CONFIDENTIALITY: All communication between you and the clinic is held in strictest confidence and will not be released unless: ( 1) you authorize release of information with your signature; (2) you present with potential harm to yourself or others; (3) there is suspicion of abuse or neglect of a minor or elder; or ( 4) the clinic is required to do so by Federal, state or local law.

EMERGENCIES: In case of emergency, call 911 or go to your nearest emergency room. For non emergency calls you may call the office at 316-867-3434, leave a message if necessary. Your phone call will be returned within one business day.

INSURANCE, CO-PAYS, DEDUCTIBLES AND BALANCES: Come to your appointment prepared to make a payment for co-pays, deductibles, balances and charges not covered by your insurance company. We file insurance claims for you as a courtesy. However, unpaid claims due to changes in coverage are your responsibility. Please call us if vour coverage changes between appointments.

APPOINTMENTS: Please call the clinic at least 24 business hours before your appointment if you need to cancel or reschedule. If an appointment is not canceled at least 24 business hours in advance you will be billed a seventy-five-dollar ($75) fee for interview, three-hundred- and fifty-dollar ($350) fee for testing, and seventy-five-dollar ($75) fee for feedback; this will not be covered by your insurance company.
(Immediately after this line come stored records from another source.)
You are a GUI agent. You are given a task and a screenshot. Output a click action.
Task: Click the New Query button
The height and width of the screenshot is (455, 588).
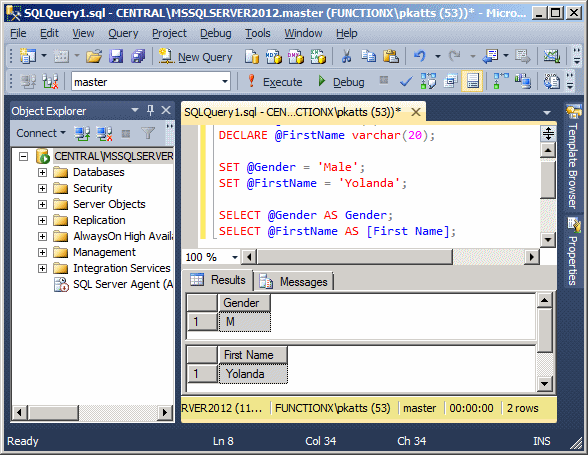click(x=196, y=57)
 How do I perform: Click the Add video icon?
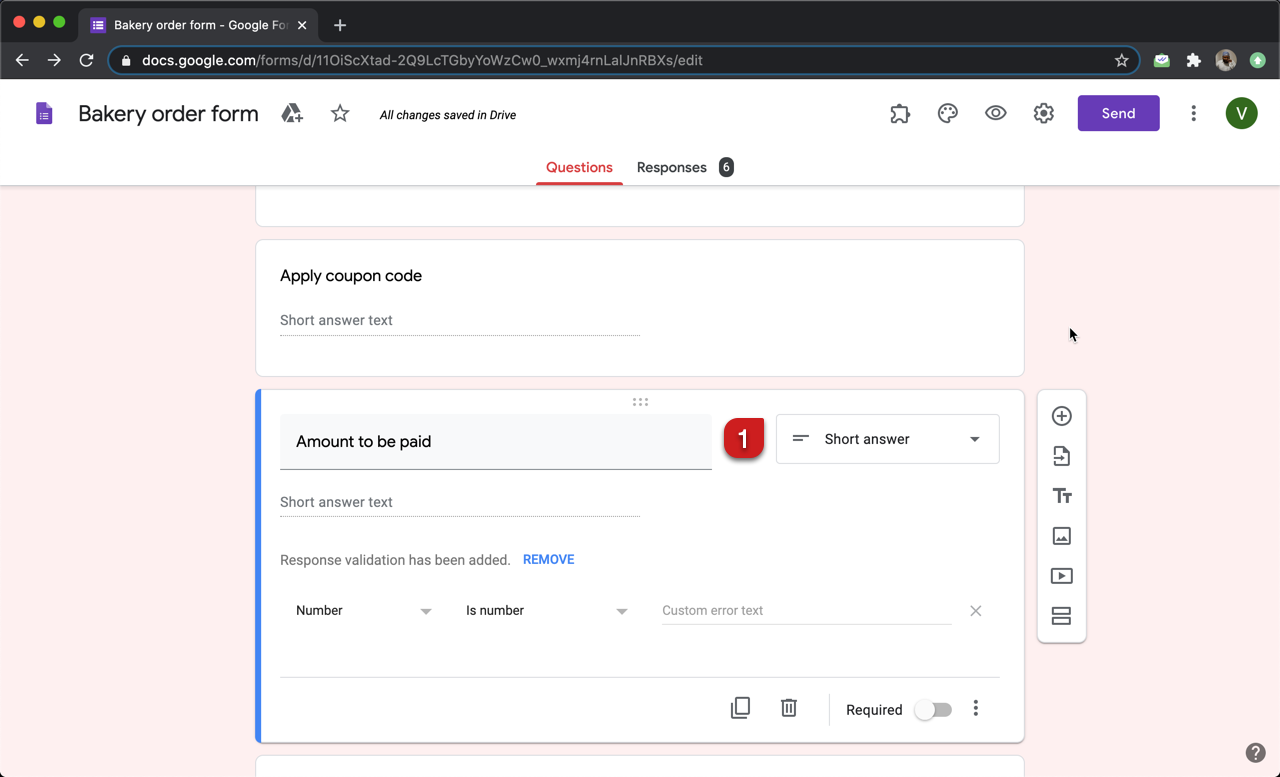[1061, 576]
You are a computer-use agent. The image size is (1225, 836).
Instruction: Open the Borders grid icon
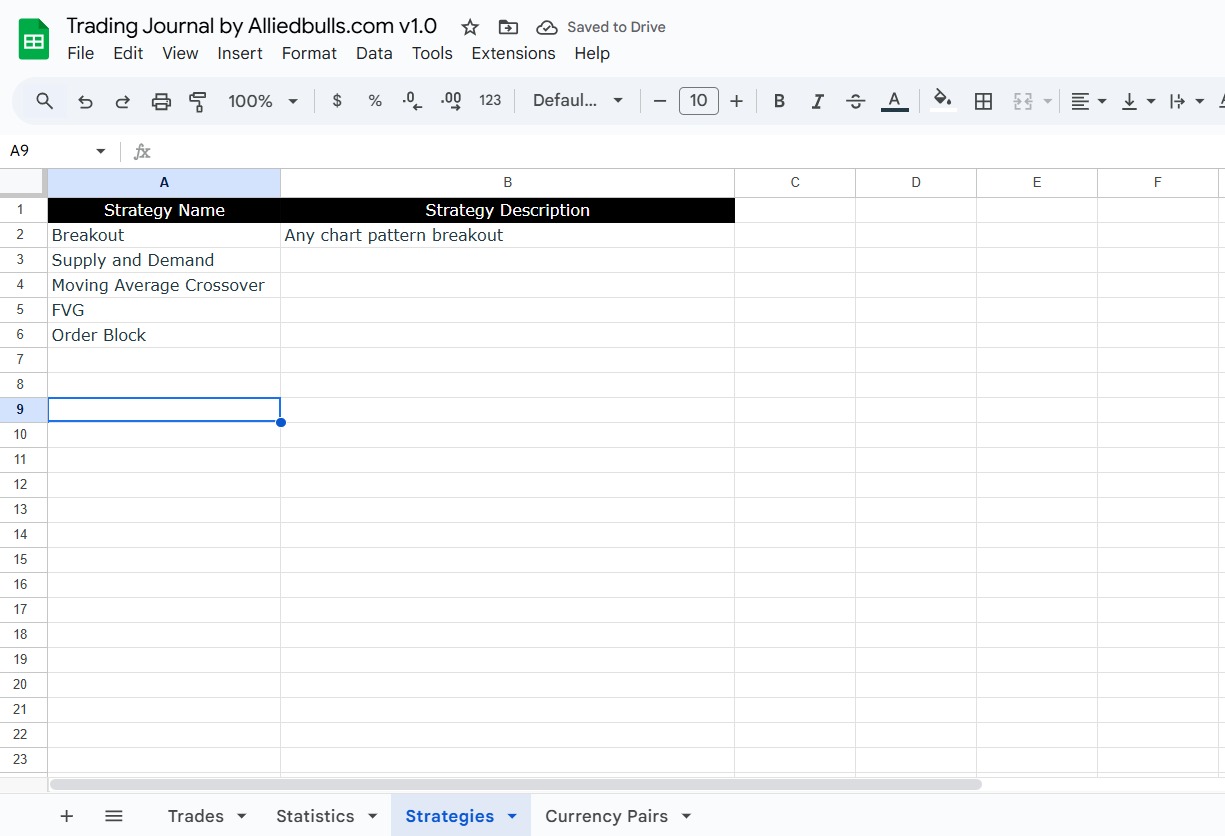(x=983, y=101)
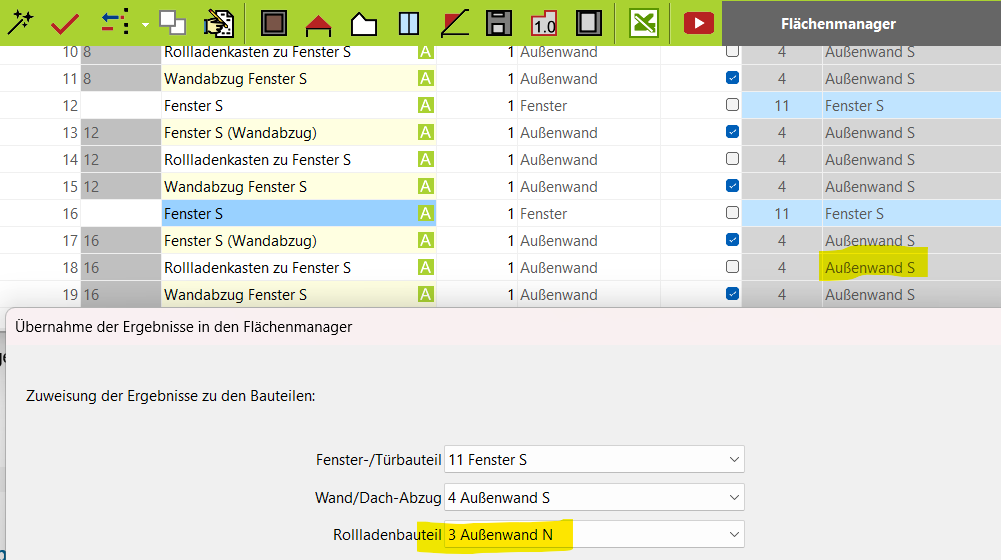1001x560 pixels.
Task: Select the highlighted Fenster S cell in row 16
Action: [288, 213]

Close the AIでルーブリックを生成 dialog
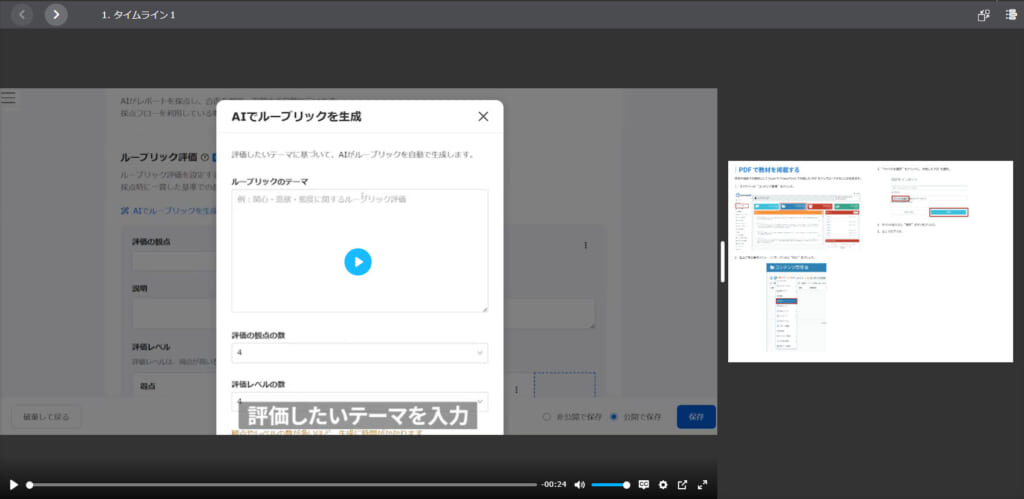pos(483,116)
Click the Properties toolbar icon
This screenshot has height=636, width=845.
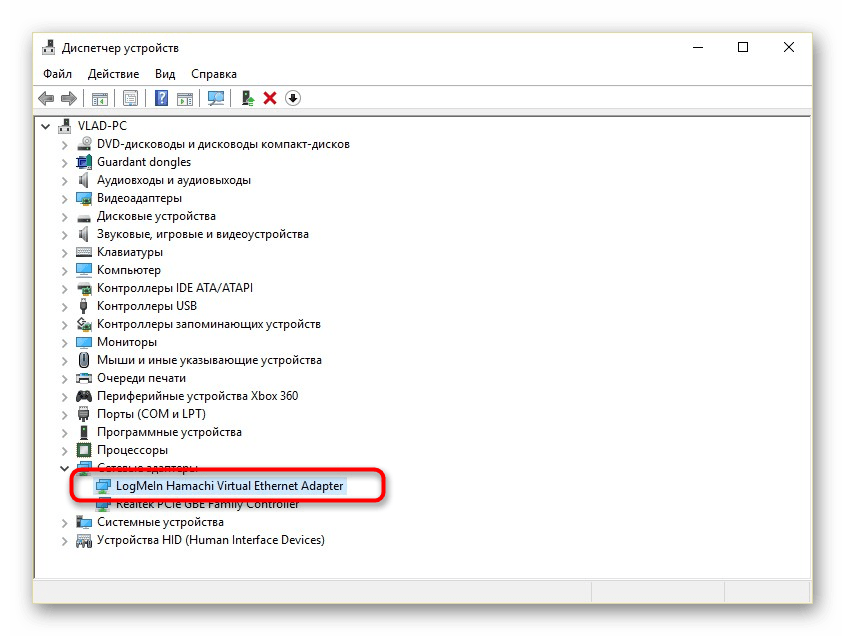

Three (3) missed appointments within 12 months will require signing of cancellation policy before setting up next appointment or may result in dismissal from practice.

RESEARCH: NSK works with physicians who are performing a variety of research projects. We may discuss these projects as viable alternatives or additions to your regular care. You may be asked to participate in this research, but you are under no obligation to do so.

SECURITY CAMERAS: NSK reserves the right to monitor security cameras in work areas for specific business reasons, such as security, theft protection or protection of proprietary information. This is for your safety and our safety.

NOTICE OF PRIVACY INFORMATION: If you wish to see our privacy policy or would like a copy, please ask our front desk.

I have read, fully understand and accept responsibility for each item described above.

This document is to obtain your informed consent for evaluation and treatment. Please ask your provider for clarification if you do not fully understand the recommendations. I hereby consent to a neuropsychological evaluation and subsequent treatment, subject to my ongoing involvement in providing consent. I understand that if I wish to accept treatment, I have the right to have the risks and benefits of treatment options explained to me to my satisfaction, including not having any treatment. I understand that I may at any time refuse any intervention in which I do not wish to participate.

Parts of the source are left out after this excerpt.